• [PROMPT 1]: In the text about Germany's Military Counterintelligence Service, reproduce the passage that starts with "Organization" and goes on through "(personnel and material)", word for word.
### EXCERPTED TEXT
The Military Counterintelligence Service (; MAD) is one of the three federal intelligence agencies in Germany, and is responsible for military counterintelligence. The other two are the Bundesnachrichtendienst (Federal Intelligence Service, BND), which is the foreign intelligence agency, and the Bundesamt für Verfassungsschutz (Federal Office for the Protection of the Constitution, BfV) which is the domestic civilian intelligence agency.

The headquarters of the MAD are in Cologne, with twelve groups located in cities throughout Germany. These MAD groups are collectively known to be the Militärischer Abschirmdienst. The agency has about 1,300 military and civilian employees and in 2019 the budget was 113.251.923 €.

Its formal name is Bundesamt für den Militärischen Abschirmdienst, changed from the former name Amt für die Sicherheit der Bundeswehr.

Duties 
The MAD is part of the  Bundeswehr, the German armed forces. As a domestic intelligence service, it has similar functions within the military as the Bundesamt für Verfassungsschutz and works closely together with the BfV.
The main duties of the MAD are counterintelligence and detection of "anticonstitutional activities" within the Bundeswehr. Other duties include the protection of Bundeswehr properties from sabotage and foreign espionage. Members of the MAD are also involved in planning and construction of buildings with high security requirements.
The MAD has no prosecution power.
The lead agency for the German military intelligence operations as well as strategic defense-related intelligence is the Bundesverteidigungsministerium (Ministry of Defense) in Berlin.

The legal basis for the MAD is the MAD Law of December 20, 1990, as amended by Article 8 of the law of April 22, 2005.

Organization 
As well as a department for administrative affairs, there are the following specialist departments:

 Department Z: Central services
 Department E: Counter-extremism and counter-terrorism
 Department S: Counterespionage and operative security
 Department IV: Protection of secrets (personnel and material)
######
• [PROMPT 2]: Copy every line of the records exactly as they appear, leaving out the pictures.
### SUPPLIED DATA
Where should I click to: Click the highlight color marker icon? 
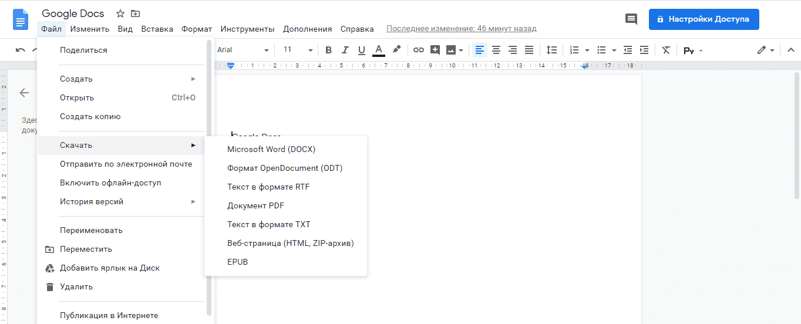click(396, 50)
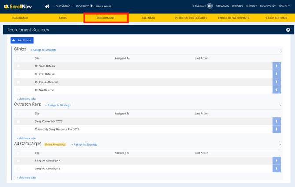295x187 pixels.
Task: Click the home icon in header
Action: point(47,6)
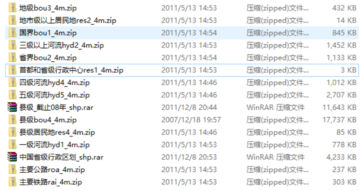Click the zip icon of 省界bou2_4m.zip
Image resolution: width=364 pixels, height=191 pixels.
(x=12, y=58)
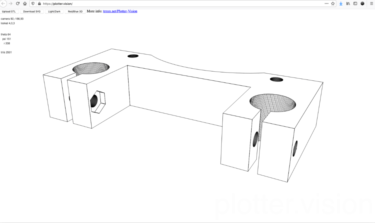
######
• [EXERCISE RESULT 1]:
Organization 
As well as a department for administrative affairs, there are the following specialist departments:

 Department Z: Central services
 Department E: Counter-extremism and counter-terrorism
 Department S: Counterespionage and operative security
 Department IV: Protection of secrets (personnel and material)

• [EXERCISE RESULT 2]:
Where should I click to: Click the highlight color marker icon? 
click(396, 50)
295x187 pixels.
Task: Click the home icon in header
Action: point(47,6)
Click the zip icon of 省界bou2_4m.zip
Image resolution: width=364 pixels, height=191 pixels.
(x=12, y=58)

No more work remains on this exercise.